Vor nun 4 Jahren wurde das DZHK gegründet, die Therapie der Herzinsuffizienz ist eines von 3 Schwerpunktthemen, Sie sind mit Ihrer Klinik in Greifswald Principal Investigator. Sehen Sie bei den angelaufenen Forschungsarbeiten schon Licht am Horizont, wenigstens Teilergebnisse, die sich in die Klinik translatieren lassen?

Felix: Die Herzinsuffizienz ist in der Tat ein Forschungsschwerpunkt des DZHK. Auf diesem Gebiet werden aktuell im DZHK innovative Studien durchgeführt. Die Studien sind langfristig angelegt. Noch ist es zu früh, diesbezüglich über konkrete Forschungsergebnisse zu spekulieren.

Letzte Frage: In Ihrer Eröffnungsrede beklagten Sie den „künstlichen Kostendruck“ in der kardiologischen Versorgung ganz allgemein. Steckt dahinter vielleicht der Preis für eine „technische“ Überversorgung mit Stents und anderen Devices? Haben Prävention und Rehabilitation nur noch nachgeordnete Bedeutung?
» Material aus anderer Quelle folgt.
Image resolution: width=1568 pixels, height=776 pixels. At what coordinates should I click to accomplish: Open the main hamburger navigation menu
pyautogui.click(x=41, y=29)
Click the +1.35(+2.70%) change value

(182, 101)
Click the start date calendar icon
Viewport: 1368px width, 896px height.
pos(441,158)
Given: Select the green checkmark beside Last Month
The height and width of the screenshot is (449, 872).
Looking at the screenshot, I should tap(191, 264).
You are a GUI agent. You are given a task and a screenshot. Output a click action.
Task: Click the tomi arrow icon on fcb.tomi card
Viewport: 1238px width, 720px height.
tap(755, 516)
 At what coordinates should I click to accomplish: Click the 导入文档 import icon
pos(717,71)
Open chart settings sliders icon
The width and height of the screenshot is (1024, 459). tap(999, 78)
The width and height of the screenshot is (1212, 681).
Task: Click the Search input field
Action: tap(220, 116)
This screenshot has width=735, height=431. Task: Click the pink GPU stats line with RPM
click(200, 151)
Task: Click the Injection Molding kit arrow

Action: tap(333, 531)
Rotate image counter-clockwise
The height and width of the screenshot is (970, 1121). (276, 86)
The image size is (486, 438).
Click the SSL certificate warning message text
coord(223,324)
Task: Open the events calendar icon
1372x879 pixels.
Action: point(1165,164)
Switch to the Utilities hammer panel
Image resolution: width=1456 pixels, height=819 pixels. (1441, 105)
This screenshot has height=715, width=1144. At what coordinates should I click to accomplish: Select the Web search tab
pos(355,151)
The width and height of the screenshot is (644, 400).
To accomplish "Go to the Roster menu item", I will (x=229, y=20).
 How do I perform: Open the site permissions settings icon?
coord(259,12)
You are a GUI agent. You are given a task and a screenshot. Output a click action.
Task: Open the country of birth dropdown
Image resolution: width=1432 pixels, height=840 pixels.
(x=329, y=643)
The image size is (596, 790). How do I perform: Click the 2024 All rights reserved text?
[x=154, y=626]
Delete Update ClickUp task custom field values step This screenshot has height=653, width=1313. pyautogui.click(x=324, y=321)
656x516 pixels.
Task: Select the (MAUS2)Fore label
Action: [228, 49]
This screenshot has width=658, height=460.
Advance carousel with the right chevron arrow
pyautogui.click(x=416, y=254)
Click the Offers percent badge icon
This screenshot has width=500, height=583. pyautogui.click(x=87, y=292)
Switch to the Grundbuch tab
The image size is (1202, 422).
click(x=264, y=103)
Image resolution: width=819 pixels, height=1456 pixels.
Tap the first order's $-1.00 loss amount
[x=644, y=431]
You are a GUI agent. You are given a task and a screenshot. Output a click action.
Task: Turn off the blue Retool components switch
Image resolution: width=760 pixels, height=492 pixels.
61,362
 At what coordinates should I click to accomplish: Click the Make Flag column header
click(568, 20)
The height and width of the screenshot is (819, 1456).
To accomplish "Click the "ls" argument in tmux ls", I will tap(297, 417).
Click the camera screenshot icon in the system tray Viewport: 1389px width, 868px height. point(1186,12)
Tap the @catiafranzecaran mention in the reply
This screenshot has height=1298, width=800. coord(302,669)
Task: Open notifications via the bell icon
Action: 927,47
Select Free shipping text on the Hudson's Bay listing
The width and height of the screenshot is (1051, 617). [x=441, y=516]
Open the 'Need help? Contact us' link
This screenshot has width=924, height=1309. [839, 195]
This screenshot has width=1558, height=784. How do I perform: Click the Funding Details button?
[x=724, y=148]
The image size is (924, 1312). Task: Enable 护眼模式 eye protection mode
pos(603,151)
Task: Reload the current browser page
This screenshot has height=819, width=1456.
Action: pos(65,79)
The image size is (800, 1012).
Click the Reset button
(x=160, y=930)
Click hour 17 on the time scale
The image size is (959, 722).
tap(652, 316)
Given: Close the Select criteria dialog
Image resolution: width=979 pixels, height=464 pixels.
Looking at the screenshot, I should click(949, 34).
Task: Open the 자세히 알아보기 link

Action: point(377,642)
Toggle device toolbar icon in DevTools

Felix: In meiner Eröffnungsrede habe ich mich auf die zu geringe Vergütung ärztlicher Leistungen im DRG-System bezogen und den dadurch entstandenen Kostendruck. Dies ist ein realer und kein künstlicher Kostendruck. Die Kosten-Erlös-Schere geht immer weiter auseinander. Als Beispiel habe ich die PTCA genannt: Den Daten des Herzberichts von 2014 zufolge werden in Deutschland PTCAs in ca. 50% der Fälle bei Patienten mit akutem Koronarsyndrom durchgeführt. Man darf hier nicht von einer Überversorgung, sondern von einer guidelinegerechten Therapie sprechen. Andererseits habe ich kritisiert, dass 2014 im Vergleich zum Vorjahr der Erlös für eine PTCA beim akuten Myokardinfarkt im DRG-Katalog um fast 50% abgewertet wurde. Aktuell ist im DRG-Katalog weder die Komplexität der Prozedur noch die Komorbidität der Patienten adäquat abgebildet. Die immer geringeren Erlöse für identische oder verbesserte Leistungen haben für die Kliniken erhebliche ökonomische Konsequenzen.
Ich glaube nicht, dass in Deutschland eine Überversorgung mit Devices besteht. Trotzdem besteht die Notwendigkeit, die Prävention zu verbessern und auch im DRG-System besser abzubilden.